La poursuite de la réforme nécessite aujourd’hui de recueillir l’adhésion des administrations publiques qui assurent la tutelle des entités – telles que les établissements publics administratifs ou les unités de gestion de projets d’infrastructure – détenant des comptes bancaires ouverts dans les établissements financiers. Elle requiert aussi la coopération des banques commerciales elles-mêmes ainsi que des partenaires techniques et financiers, afin qu’ils adaptent progressivement leurs processus financiers pour faire passer leurs appuis par le CUT.
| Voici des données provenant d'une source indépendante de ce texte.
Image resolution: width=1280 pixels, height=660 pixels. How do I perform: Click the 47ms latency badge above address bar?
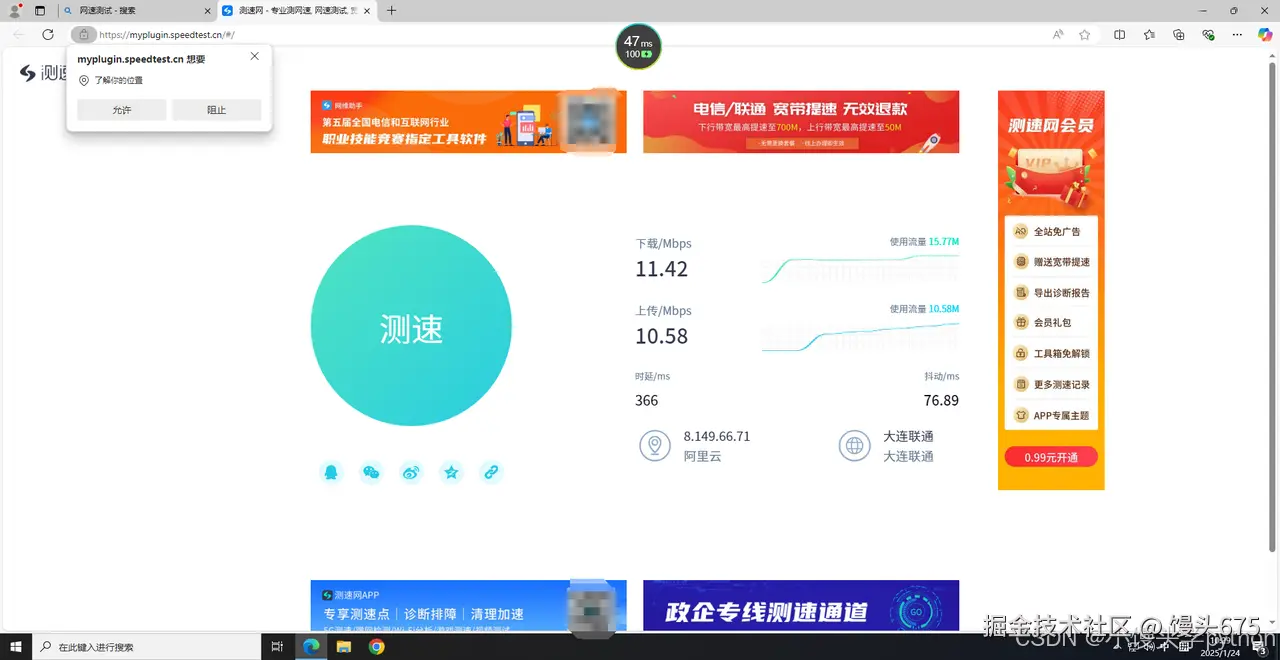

La sensibilisation des parties prenantes, combinée avec un « portage » politique fort de la réforme au plus haut niveau, constitue dès lors un facteur clef de succès. A cet égard, la mission de décembre 2020 a apporté une contribution importante au travers de la tenue de quatre jours d’ateliers animés à distance par les experts du Fonds, avec plus de 70 participants issus de tous les acteurs de la réforme. Elle a ainsi préparé le terrain pour les prochaines étapes : élargissement progressif du périmètre du CUT en rationalisant les comptes bancaires publics détenus dans les banques commerciales ; poursuite de la modernisation des outils de la gestion de la trésorerie de l’Etat ; mise en œuvre des outils et dispositifs dématérialisés proposés au niveau communautaire (cartes bancaires, télépaiements, etc.) par le Groupement Interbancaire Monétique UEMOA (GIM-UEMOA), tout en veillant à l’adoption des dispositifs de maitrise des risques rendus nécessaires par ces nouveaux outils.

 

[1] Léonard Kobou Djongue est un expert court terme du Département des Finances Publiques du FMI disposant d’une vaste expérience de la gestion de trésorerie et du Compte Unique du Trésor en Afrique francophone. Serge Ramangalahy est expert long-terme de FAD basé au Mali ; Claude Wendling est conseiller en assistance technique à FAD.

Note : Les articles du PFM Blog du FMI ne doivent pas être considérés comme représentatifs des opinions du FMI. Les points de vue exprimés sont ceux des auteurs et ne reflètent pas forcément les politiques du FMI.